Lo stop ai superbonus mina le fondamenta del settore

Se paragonassimo i bonus edilizi a una marea, ora saremmo arrivati alla fase in cui le acque cominciano a ritirarsi, lasciando sulla spiaggia solo detriti, tra i quali andare a cercare ciò che resta di un’esperienza che per il Governo Meloni è evidentemente giunta al capolinea. Ma con quali conseguenze? Che ai detriti di oggi si aggiungeranno le macerie di domani; ossia quelle di un comparto edile romagnolo che, stando alle stime di Ance, attualmente ha in gioco almeno 10,6 milioni di crediti fiscali da cedere già certificati, con una consistenza dei crediti da cedere per completare i lavori in corso oltre i 20,5 milioni di euro e un plafond per il 2023 di almeno altri 40. Non occorre la calcolatrice per capire che stiamo parlando di volumi che potrebbero scuotere il settore alle fondamenta, dato che vi sono aziende esposte per cifre a sei zeri.
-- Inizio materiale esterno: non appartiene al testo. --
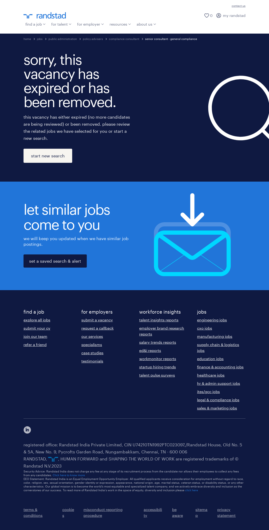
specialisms (91, 344)
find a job (35, 24)
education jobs (210, 358)
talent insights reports (158, 320)
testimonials (92, 361)
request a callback (97, 328)
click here (191, 490)
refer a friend (35, 344)
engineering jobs (212, 320)
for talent (61, 24)
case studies (92, 353)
Lo scenario che si prospetta è talmente fosco, che sempre secondo l’Ance il sistema industriale romagnolo dell’edilizia, se l’esecutivo non metterà in atto una virata stretta, potrebbe dover dire addio a una decina di aziende tra le più strutturate. A cui bisognerebbe aggiungere centinaia e centinaia di artigiani che sono fioriti attorno al comparto e che, ora, rischiano invece di appassire per sempre.
Il decreto-legge
I tumulti sono iniziati martedì scorso, quando il direttore generale dell’Abi Giovanni Sabatini, sentito in audizione al Senato, nel corso della Commissione finanze e tesoro, ha parlato di un mercato dei crediti «saturo» per le banche, con acquisti in stallo almeno fino al 2027. Nelle stanze dei bottoni della maggioranza di governo sono iniziate le discussioni e nella serata di giovedì il Consiglio dei ministri ha azionato il freno a mano, varando un decreto-legge immediatamente esecutivo con il quale è stato dichiarato lo stop alla cessione dei crediti e allo sconto in fattura - oltre al divieto per tutte le amministrazioni pubbliche di acquistare crediti d’imposta derivanti dalle opzioni di cessione -, lasciando quindi come unico spiraglio aperto quello delle detrazioni fiscali e alcune deroghe per le procedure già avviate.La decisione ha scatenato un tumulto generale da parte delle associazioni di categoria che rappresentano la divisione edile romagnola. A partire dall’Ance, che ha paventato «conseguenze devastanti sul piano economico». Al punto che tra le parti sociali c’è chi vorrebbe mettere in atto un’azione di forza, bloccando tutti i cantieri e scendendo in piazza.